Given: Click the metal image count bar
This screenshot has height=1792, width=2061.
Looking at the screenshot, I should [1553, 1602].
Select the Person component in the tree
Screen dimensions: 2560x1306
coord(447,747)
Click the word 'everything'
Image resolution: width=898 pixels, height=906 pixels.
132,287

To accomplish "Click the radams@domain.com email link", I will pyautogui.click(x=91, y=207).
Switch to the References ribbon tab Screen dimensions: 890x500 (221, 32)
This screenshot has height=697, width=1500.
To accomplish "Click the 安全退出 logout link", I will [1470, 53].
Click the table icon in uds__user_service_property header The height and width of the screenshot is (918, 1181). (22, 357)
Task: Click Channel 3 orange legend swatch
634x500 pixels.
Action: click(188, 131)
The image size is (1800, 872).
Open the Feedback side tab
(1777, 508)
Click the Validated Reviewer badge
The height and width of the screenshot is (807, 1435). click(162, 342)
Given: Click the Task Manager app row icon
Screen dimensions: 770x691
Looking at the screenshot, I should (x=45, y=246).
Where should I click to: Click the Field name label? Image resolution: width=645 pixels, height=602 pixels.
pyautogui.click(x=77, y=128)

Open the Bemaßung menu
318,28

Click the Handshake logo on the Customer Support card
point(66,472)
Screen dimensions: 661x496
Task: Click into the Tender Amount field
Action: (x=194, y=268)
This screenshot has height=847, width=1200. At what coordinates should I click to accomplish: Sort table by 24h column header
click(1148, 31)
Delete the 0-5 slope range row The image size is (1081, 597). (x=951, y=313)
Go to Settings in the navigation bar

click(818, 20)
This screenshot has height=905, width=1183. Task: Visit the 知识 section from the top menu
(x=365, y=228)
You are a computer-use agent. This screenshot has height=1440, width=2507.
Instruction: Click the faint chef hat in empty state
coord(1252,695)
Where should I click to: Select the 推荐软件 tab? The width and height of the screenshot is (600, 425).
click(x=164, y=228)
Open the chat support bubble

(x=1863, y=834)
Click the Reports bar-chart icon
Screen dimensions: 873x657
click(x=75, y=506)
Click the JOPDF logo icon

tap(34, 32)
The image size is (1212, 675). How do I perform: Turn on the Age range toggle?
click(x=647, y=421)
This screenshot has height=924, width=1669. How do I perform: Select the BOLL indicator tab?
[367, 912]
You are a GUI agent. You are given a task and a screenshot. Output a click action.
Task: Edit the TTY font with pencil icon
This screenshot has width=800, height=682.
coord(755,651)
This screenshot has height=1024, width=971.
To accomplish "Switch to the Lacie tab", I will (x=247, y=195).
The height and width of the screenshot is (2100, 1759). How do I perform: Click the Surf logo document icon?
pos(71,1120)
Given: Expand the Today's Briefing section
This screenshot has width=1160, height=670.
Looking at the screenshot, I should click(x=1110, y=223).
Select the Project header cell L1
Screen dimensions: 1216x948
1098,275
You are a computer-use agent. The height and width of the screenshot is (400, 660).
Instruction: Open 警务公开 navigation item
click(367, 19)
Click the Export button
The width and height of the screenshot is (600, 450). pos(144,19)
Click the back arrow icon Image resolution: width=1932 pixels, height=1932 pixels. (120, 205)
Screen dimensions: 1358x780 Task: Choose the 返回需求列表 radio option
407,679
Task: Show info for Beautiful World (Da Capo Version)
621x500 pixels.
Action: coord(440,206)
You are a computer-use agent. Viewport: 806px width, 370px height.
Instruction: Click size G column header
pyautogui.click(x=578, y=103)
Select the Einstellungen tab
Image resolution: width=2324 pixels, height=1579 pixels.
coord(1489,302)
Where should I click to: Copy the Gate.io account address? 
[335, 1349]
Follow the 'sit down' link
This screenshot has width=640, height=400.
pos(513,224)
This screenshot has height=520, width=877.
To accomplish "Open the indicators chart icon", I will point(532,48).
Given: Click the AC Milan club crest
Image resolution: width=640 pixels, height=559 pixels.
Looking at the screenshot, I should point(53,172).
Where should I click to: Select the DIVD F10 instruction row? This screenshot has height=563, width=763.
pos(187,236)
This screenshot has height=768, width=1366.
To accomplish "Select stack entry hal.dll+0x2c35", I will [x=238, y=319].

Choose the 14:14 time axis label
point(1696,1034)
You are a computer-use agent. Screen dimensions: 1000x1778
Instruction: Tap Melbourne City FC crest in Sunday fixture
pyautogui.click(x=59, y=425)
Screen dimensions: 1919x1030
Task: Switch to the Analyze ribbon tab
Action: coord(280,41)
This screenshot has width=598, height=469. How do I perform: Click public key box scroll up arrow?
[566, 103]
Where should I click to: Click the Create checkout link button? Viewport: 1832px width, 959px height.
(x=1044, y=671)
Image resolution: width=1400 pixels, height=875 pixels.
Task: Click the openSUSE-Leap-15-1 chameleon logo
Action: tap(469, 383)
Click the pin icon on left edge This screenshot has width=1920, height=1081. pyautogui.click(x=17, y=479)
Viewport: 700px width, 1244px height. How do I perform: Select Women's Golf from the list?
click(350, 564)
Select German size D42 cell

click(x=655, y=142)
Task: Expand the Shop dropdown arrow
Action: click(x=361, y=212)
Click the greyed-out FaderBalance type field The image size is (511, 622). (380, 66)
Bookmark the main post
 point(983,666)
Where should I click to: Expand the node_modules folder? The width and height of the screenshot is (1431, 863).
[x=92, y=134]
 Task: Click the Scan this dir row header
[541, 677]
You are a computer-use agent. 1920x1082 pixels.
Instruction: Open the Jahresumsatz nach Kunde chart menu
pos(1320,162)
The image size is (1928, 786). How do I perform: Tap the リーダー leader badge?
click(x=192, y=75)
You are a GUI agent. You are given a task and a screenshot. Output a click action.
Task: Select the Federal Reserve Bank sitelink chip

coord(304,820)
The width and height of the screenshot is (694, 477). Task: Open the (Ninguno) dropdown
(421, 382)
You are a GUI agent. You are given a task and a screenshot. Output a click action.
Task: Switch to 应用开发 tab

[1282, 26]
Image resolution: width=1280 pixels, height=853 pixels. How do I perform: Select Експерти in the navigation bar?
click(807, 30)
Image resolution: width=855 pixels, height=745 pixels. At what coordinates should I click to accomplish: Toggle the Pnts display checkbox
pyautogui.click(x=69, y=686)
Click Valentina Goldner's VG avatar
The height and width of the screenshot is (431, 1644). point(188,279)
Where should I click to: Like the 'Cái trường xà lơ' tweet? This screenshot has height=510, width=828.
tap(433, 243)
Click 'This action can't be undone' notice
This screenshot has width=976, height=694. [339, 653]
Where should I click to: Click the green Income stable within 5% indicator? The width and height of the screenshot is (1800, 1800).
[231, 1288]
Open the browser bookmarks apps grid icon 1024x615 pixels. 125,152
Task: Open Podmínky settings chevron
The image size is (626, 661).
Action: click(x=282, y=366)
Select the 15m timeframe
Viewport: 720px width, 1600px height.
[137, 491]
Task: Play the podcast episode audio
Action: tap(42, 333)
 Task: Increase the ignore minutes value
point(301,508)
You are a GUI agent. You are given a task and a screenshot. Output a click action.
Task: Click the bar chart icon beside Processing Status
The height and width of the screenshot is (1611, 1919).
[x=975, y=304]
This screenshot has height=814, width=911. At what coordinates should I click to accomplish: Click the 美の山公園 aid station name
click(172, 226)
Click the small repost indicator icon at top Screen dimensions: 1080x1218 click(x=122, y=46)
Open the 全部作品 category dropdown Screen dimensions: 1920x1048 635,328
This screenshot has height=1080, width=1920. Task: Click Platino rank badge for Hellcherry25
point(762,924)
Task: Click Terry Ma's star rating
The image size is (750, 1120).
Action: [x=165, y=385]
==========
Exercise goal:
Reproduce every line of the items above without any changes.

In response:
Given: Click the metal image count bar
This screenshot has height=1792, width=2061.
Looking at the screenshot, I should [1553, 1602].
Select the Person component in the tree
Screen dimensions: 2560x1306
coord(447,747)
Click the word 'everything'
Image resolution: width=898 pixels, height=906 pixels.
132,287

To accomplish "Click the radams@domain.com email link", I will pyautogui.click(x=91, y=207).
Switch to the References ribbon tab Screen dimensions: 890x500 (221, 32)
This screenshot has height=697, width=1500.
To accomplish "Click the 安全退出 logout link", I will [1470, 53].
Click the table icon in uds__user_service_property header The height and width of the screenshot is (918, 1181). (22, 357)
Task: Click Channel 3 orange legend swatch
634x500 pixels.
Action: click(188, 131)
The image size is (1800, 872).
Open the Feedback side tab
(1777, 508)
Click the Validated Reviewer badge
The height and width of the screenshot is (807, 1435). click(162, 342)
Given: Click the Task Manager app row icon
Screen dimensions: 770x691
Looking at the screenshot, I should (x=45, y=246).
Where should I click to: Click the Field name label? Image resolution: width=645 pixels, height=602 pixels.
pyautogui.click(x=77, y=128)

Open the Bemaßung menu
318,28

Click the Handshake logo on the Customer Support card
point(66,472)
Screen dimensions: 661x496
Task: Click into the Tender Amount field
Action: (x=194, y=268)
This screenshot has height=847, width=1200. At what coordinates should I click to accomplish: Sort table by 24h column header
click(1148, 31)
Delete the 0-5 slope range row The image size is (1081, 597). (x=951, y=313)
Go to Settings in the navigation bar

click(818, 20)
This screenshot has height=905, width=1183. Task: Visit the 知识 section from the top menu
(x=365, y=228)
You are a computer-use agent. This screenshot has height=1440, width=2507.
Instruction: Click the faint chef hat in empty state
coord(1252,695)
Where should I click to: Select the 推荐软件 tab? The width and height of the screenshot is (600, 425).
click(x=164, y=228)
Open the chat support bubble

(x=1863, y=834)
Click the Reports bar-chart icon
Screen dimensions: 873x657
click(x=75, y=506)
Click the JOPDF logo icon

tap(34, 32)
The image size is (1212, 675). How do I perform: Turn on the Age range toggle?
click(x=647, y=421)
This screenshot has height=924, width=1669. How do I perform: Select the BOLL indicator tab?
[367, 912]
You are a GUI agent. You are given a task and a screenshot. Output a click action.
Task: Edit the TTY font with pencil icon
This screenshot has width=800, height=682.
coord(755,651)
This screenshot has height=1024, width=971.
To accomplish "Switch to the Lacie tab", I will (x=247, y=195).
The height and width of the screenshot is (2100, 1759). How do I perform: Click the Surf logo document icon?
pos(71,1120)
Given: Expand the Today's Briefing section
This screenshot has width=1160, height=670.
Looking at the screenshot, I should click(x=1110, y=223).
Select the Project header cell L1
Screen dimensions: 1216x948
1098,275
You are a computer-use agent. The height and width of the screenshot is (400, 660).
Instruction: Open 警务公开 navigation item
click(367, 19)
Click the Export button
The width and height of the screenshot is (600, 450). pos(144,19)
Click the back arrow icon Image resolution: width=1932 pixels, height=1932 pixels. (120, 205)
Screen dimensions: 1358x780 Task: Choose the 返回需求列表 radio option
407,679
Task: Show info for Beautiful World (Da Capo Version)
621x500 pixels.
Action: coord(440,206)
You are a computer-use agent. Viewport: 806px width, 370px height.
Instruction: Click size G column header
pyautogui.click(x=578, y=103)
Select the Einstellungen tab
Image resolution: width=2324 pixels, height=1579 pixels.
coord(1489,302)
Where should I click to: Copy the Gate.io account address? 
[335, 1349]
Follow the 'sit down' link
This screenshot has width=640, height=400.
pos(513,224)
This screenshot has height=520, width=877.
To accomplish "Open the indicators chart icon", I will point(532,48).
Given: Click the AC Milan club crest
Image resolution: width=640 pixels, height=559 pixels.
Looking at the screenshot, I should point(53,172).
Where should I click to: Select the DIVD F10 instruction row? This screenshot has height=563, width=763.
pos(187,236)
This screenshot has height=768, width=1366.
To accomplish "Select stack entry hal.dll+0x2c35", I will [x=238, y=319].

Choose the 14:14 time axis label
point(1696,1034)
You are a computer-use agent. Screen dimensions: 1000x1778
Instruction: Tap Melbourne City FC crest in Sunday fixture
pyautogui.click(x=59, y=425)
Screen dimensions: 1919x1030
Task: Switch to the Analyze ribbon tab
Action: coord(280,41)
This screenshot has width=598, height=469. How do I perform: Click public key box scroll up arrow?
[566, 103]
Where should I click to: Click the Create checkout link button? Viewport: 1832px width, 959px height.
(x=1044, y=671)
Image resolution: width=1400 pixels, height=875 pixels.
Task: Click the openSUSE-Leap-15-1 chameleon logo
Action: tap(469, 383)
Click the pin icon on left edge This screenshot has width=1920, height=1081. pyautogui.click(x=17, y=479)
Viewport: 700px width, 1244px height. How do I perform: Select Women's Golf from the list?
click(350, 564)
Select German size D42 cell

click(x=655, y=142)
Task: Expand the Shop dropdown arrow
Action: click(x=361, y=212)
Click the greyed-out FaderBalance type field The image size is (511, 622). (380, 66)
Bookmark the main post
 point(983,666)
Where should I click to: Expand the node_modules folder? The width and height of the screenshot is (1431, 863).
[x=92, y=134]
 Task: Click the Scan this dir row header
[541, 677]
You are a computer-use agent. 1920x1082 pixels.
Instruction: Open the Jahresumsatz nach Kunde chart menu
pos(1320,162)
The image size is (1928, 786). How do I perform: Tap the リーダー leader badge?
click(x=192, y=75)
You are a GUI agent. You are given a task and a screenshot. Output a click action.
Task: Select the Federal Reserve Bank sitelink chip

coord(304,820)
The width and height of the screenshot is (694, 477). Task: Open the (Ninguno) dropdown
(421, 382)
You are a GUI agent. You are given a task and a screenshot. Output a click action.
Task: Switch to 应用开发 tab

[1282, 26]
Image resolution: width=1280 pixels, height=853 pixels. How do I perform: Select Експерти in the navigation bar?
click(807, 30)
Image resolution: width=855 pixels, height=745 pixels. At what coordinates should I click to accomplish: Toggle the Pnts display checkbox
pyautogui.click(x=69, y=686)
Click Valentina Goldner's VG avatar
The height and width of the screenshot is (431, 1644). point(188,279)
Where should I click to: Like the 'Cái trường xà lơ' tweet? This screenshot has height=510, width=828.
tap(433, 243)
Click 'This action can't be undone' notice
This screenshot has width=976, height=694. [339, 653]
Where should I click to: Click the green Income stable within 5% indicator? The width and height of the screenshot is (1800, 1800).
[231, 1288]
Open the browser bookmarks apps grid icon 1024x615 pixels. 125,152
Task: Open Podmínky settings chevron
The image size is (626, 661).
Action: click(x=282, y=366)
Select the 15m timeframe
Viewport: 720px width, 1600px height.
[137, 491]
Task: Play the podcast episode audio
Action: tap(42, 333)
 Task: Increase the ignore minutes value
point(301,508)
You are a GUI agent. You are given a task and a screenshot. Output a click action.
Task: Click the bar chart icon beside Processing Status
The height and width of the screenshot is (1611, 1919).
[x=975, y=304]
This screenshot has height=814, width=911. At what coordinates should I click to accomplish: Click the 美の山公園 aid station name
click(172, 226)
Click the small repost indicator icon at top Screen dimensions: 1080x1218 click(x=122, y=46)
Open the 全部作品 category dropdown Screen dimensions: 1920x1048 635,328
This screenshot has height=1080, width=1920. Task: Click Platino rank badge for Hellcherry25
point(762,924)
Task: Click Terry Ma's star rating
The image size is (750, 1120).
Action: [x=165, y=385]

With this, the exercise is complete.